The success of appliances can be traced mainly to two advantages over their more flexible cousins: price/performance benefits from specialized hardware architectures and very simple deployment. Often, the latter benefit is all that matters. Some appliances are nothing more than Dell boxes with new nameplates glued on. There’s a growing list of software-only “virtual appliances,” which are easy to deploy but offer no hardware benefit.
The biggest player in virtual appliances is firewall giant Check Point Software, which gets almost half its sales from software/operating system bundles installed on standard computing boxes. However, virtualization software vendor VMware is generating most of the buzz. Truth be told, VMware’s list of several hundred virtual appliance partners is generously padded with large companies offering convenient demo software and individual programmers offering trivial production systems. But in at least one case — messaging security vendor Proofpoint — there has been significant deployment of production appliances running over VMware software.
While the parts and general design of appliances aren’t too earthshaking, there are often subtle differences from standard systems. Each vendor optimizes the mix of processors, RAM and disks to best suit its software. Data warehouse appliance vendor DATAllegro has six disks for every processor, while one of Barracuda Networks’ products is diskless. And it’s common to use redundant power supplies or even fans for high availability.
This general hardware strategy — standard parts, high-end networking and optimized architecture — is followed in a variety of application categories. Vendors that adhere to it include DATAllegro and Teradata (data warehousing), Cast Iron Systems (data integration), Barracuda (security/antispam), Blue Coat Systems (networking) and Juniper (security and networking). Not coincidentally, their systems involve higher-speed data movement than is commonly required of conventional computers. On the other hand, appliances with noncustomized hardware seem to be concentrated in categories that involve considerable amounts of logic processing, such as spam blockers, application-proxy firewalls and (straddling the custom/standard divide) database management. (Details on the appliance strategies of many of these vendors can be found here.)
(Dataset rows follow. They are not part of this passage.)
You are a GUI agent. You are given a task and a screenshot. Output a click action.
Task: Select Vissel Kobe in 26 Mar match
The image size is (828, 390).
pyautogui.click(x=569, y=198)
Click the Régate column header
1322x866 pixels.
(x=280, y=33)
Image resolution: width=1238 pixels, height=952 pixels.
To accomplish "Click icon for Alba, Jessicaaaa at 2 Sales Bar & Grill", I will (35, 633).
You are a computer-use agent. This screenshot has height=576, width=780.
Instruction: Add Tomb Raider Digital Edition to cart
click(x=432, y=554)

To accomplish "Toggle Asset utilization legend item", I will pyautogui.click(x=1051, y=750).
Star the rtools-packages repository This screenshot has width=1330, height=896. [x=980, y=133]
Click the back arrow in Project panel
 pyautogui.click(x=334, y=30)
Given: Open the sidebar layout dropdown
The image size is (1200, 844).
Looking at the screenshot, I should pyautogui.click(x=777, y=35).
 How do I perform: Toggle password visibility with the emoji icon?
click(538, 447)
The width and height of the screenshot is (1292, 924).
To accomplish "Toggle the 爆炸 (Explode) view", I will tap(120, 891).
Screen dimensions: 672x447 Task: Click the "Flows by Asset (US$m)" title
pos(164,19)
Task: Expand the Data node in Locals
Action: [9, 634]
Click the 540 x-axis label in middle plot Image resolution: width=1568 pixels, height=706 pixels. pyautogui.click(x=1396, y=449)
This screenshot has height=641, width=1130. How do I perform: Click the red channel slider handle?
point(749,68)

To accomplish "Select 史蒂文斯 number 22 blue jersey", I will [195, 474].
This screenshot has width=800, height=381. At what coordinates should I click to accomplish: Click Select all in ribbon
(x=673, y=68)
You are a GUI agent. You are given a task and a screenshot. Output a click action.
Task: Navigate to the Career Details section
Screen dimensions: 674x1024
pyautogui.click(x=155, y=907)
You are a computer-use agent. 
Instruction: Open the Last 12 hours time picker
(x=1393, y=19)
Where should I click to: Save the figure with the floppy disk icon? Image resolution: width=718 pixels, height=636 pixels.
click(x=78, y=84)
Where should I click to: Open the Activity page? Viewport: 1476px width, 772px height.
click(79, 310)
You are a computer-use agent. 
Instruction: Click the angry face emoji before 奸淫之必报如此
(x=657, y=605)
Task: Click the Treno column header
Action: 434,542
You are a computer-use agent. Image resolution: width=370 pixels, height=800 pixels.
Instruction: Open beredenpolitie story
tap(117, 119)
For a glimpse of where all this might be going, let’s look at high-end security specialist Crossbeam Systems. Crossbeam offers platform technology consisting of blades, chassis and virtualization software, all geared to high-end networking/security appliances. It uses these platforms to run selected threat management software, such as Check Point firewalls and Internet Security Systems intrusion-prevention systems. The resulting meta-appliance has proved appealing to high-end networking users, carriers and enterprises. Over the next few years, it seems likely that general server vendors will introduce similar technology to broader markets — unless they’re asleep, as it were, at the switch.